Data were analyzed using publicly available (
https://github.com/gkaguirrelab/vepMELAanalysis), custom MATLAB software. The signal was subject to a 0.5- to 150-Hz bandpass filter to remove nonphysiologic oscillations and a bandstop filter at 60 Hz to remove electrical line noise. Trials with any time point >0.08 mV or all values <0.02 mV were removed to eliminate noisy trials due to poor electrode placement; this constituted 152 out of a total of 6,300 trials in the study (2.4%). The median response across trials in the time domain provided the cortical VEP. The first 0.5 s of the stimulus presentation were discarded to eliminate the onset response, leaving the remaining 1.5-s epoch. Because the 1.625-Hz and 3.25-Hz stimuli were not bin centered for the Fourier transform with a 1.5-s response epoch, time windows of 1.231 s and 1.538 s were used, respectively, for the analysis of these stimuli. The signal was converted from the time domain into the frequency domain using a discrete Fourier transform. Responses contained a peak at the fundamental flicker frequency of the visual stimulus, which can be seen in power spectral density (PSD) plots (
Supplementary Figure S5). Prominent higher harmonic responses are also evident. Each PSD was fit using a previously described technique (
Haller et al., 2018) to estimate and remove the aperiodic (nonoscillatory) component of the ssVEP (
Supplementary Figure S5). Consistent with previous reports (
Haller et al., 2018), the aperiodic signal was greatest at low frequencies and is well described by 1/frequency function. There were no significant differences in the aperiodic signal between groups or stimulus conditions (
Supplementary Figure S6). The aperiodic fit was subtracted from the original signal to obtain the periodic signal (
Supplementary Figure S5). Median responses for the fundamental flicker frequency of each stimulus were calculated across groups. A two-sample
t test was used for subject demographic comparison. The median responses for each group and spectral direction were fit with a difference-of-exponentials model that describes temporal sensitivity (
Hawken, Shapley, & Grosof, 1996). Temporal sensitivity fits were used to calculate the peak frequency and peak amplitude for each curve. Estimates of the variability of these measures in our population were obtained by repeating the fitting over 1,000 bootstrap resamples across subjects (with replacement) and calculating 95% confidence intervals.
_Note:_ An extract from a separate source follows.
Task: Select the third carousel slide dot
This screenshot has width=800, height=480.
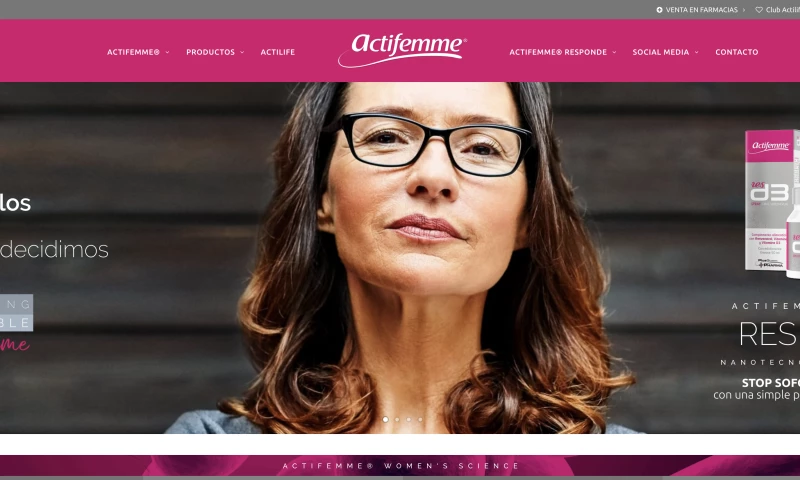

In supplemental analyses, we examined the response at the second harmonic frequency. As the 2F harmonic of the 30-Hz stimulus overlaps with powerline noise at 60 Hz, it could not be measured directly. Instead, the amplitude of the harmonic response was estimated. We observed that there was a linear relationship between the frequencies of the 1, 2, 3, and 4 harmonics and the response amplitudes. Thus, the amplitude of response at 30 and 90 Hz was used to estimate the response at 60 Hz in this analysis.
In supplemental analyses, we also tested for the presence of narrowband gamma oscillations. This was done by calculating Thomson's multitaper PSD estimate for each trial and taking the median value across trials.